Conflit

La guerre du Kippour

À plus d'un égard, la quatrième guerre israélo-arabe (6-22 octobre) se distingue des trois précédentes, celles de 1948, 1956 et 1967. Elle constitue un tournant majeur dans le conflit du Moyen-Orient, puisqu'elle débouche, pour la première fois en un demi-siècle, sur l'ouverture d'une conférence de la paix.

Le conflit sert de révélateur à d'importantes mutations dans le domaine des relations internationales : la solidarité panarabe, largement verbale dans le passé, se manifeste concrètement par le recours à l'arme du pétrole ; la crise de l'énergie, qui s'aggrave à la suite de l'embargo sélectif que des pays producteurs imposent sur les livraisons du brut à destination des États jugés amis d'Israël, contribue à modifier profondément le rapport des forces entre les deux camps en conflit et, aussi, entre le monde arabe et l'Occident ; la guerre d'octobre a le double effet d'aggraver l'isolement d'Israël sur la scène internationale et de creuser le fossé entre les États-Unis et leurs alliés, notamment l'Europe et le Japon.

Proche-Orient ou Moyen-Orient ?

La guerre du Kippour a fait resurgir l'expression de Proche-Orient, délaissée depuis de longues années au profit de celle de Moyen-Orient. Il s'agit d'appellations qui n'ont jamais eu un contenu parfaitement rigoureux. En réalité, Moyen-Orient et Proche-Orient se superposent largement. Moyen-Orient a un sens plus large, désignant l'ensemble des pays d'Asie, de la Méditerranée à l'Iran inclus. Comme on a souvent accolé à Moyen-Orient les qualificatifs d'arabe ou de pétrolier, deux pays africains, l'Égypte et la Libye, ont été fréquemment inclus dans le Moyen-Orient. L'expression de Proche-Orient ne peut guère être utilisée que pour les États riverains de la Méditerranée orientale : il s'agit alors seulement de la Turquie (rarement comprise dans le Moyen-Orient), de la Syrie, du Liban, d'Israël et de l'Égypte. On remarque que les pays réellement engagés dans la guerre du Kippour viennent d'être cités. Il est alors apparu logique, pour mieux cerner la réalité géographique du conflit, de ressortir l'expression de Proche-Orient (en précisant que le boycott pétrolier est l'œuvre des États du Moyen-Orient, aucun pays du Proche-Orient n'étant un gros producteur d'hydrocarbures).

Impasse

Les causes de la guerre sont à la fois multiples et complexes. Elles tiennent, cependant, essentiellement aux thèses inconciliables des belligérants relatives à un règlement, à des évaluations contradictoires de la conjoncture, à la persistance de l'impasse diplomatique et aux pressions intérieures que subissent, en conséquence, les régimes arabes concernés.
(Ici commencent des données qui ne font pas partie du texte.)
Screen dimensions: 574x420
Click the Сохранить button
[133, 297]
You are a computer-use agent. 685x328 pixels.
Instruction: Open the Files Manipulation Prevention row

Les raids préventifs, punitifs ou de représailles, les opérations militaires, limitées ou d'envergure, que multiplie l'armée israélienne contre le Liban et la Syrie suscitent l'indignation dans l'opinion arabe, tout autant que des sentiments de frustration et d'humiliation ressentis devant l'impuissance des forces arabes.

La situation intérieure se dégrade en Égypte et en Syrie. Le régime du président Assad paraît menacé : des manifestations antigouvernementales, des émeutes confessionnelles, mais en réalité politiques, se multiplient à Homs et à Hama en février, mars et avril 1973. Le régime du président Sadate au Caire paraît être en pleine décomposition à la même époque : l'administration est virtuellement paralysée, l'économie périclite sous le poids des dépenses militaires, les grèves ouvrières et les jacqueries paysannes se répandent, les étudiants, les journalistes, les élites d'une manière générale, entrent en dissidence, les cadres de l'armée s'impatientent.

La revendication unanime est que l'on mette fin à la situation insupportable dite de « ni guerre ni paix ». Une situation analogue se développe dans d'autres pays arabes, notamment pétroliers, soumis en outre aux pressions des organisations palestiniennes et où l'on redoute que les fedayin ne tournent leurs armes contre les dirigeants arabes qu'ils jugeraient trop complaisants à l'égard d'Israël et de son alliée, l'Amérique. Déjà des diplomates saoudiens sont victimes d'attentats terroristes.

Immobilisme

Les dirigeants arabes désespèrent de l'intervention des grandes puissances en leur faveur. Les menaces du roi Fayçal de réduire la production de brut n'émeuvent pas outre mesure les responsables américains, lesquels font obstacle, en juillet, à l'adoption d'une résolution anti-israélienne au Conseil de sécurité. Le communiqué conjoint, publié en juin 1973 à l'issue de la rencontre Nixon-Brejnev, indigne le président Sadate, qui y voit la preuve d'une collusion soviéto-américaine pour maintenir le statu quo au Proche-Orient.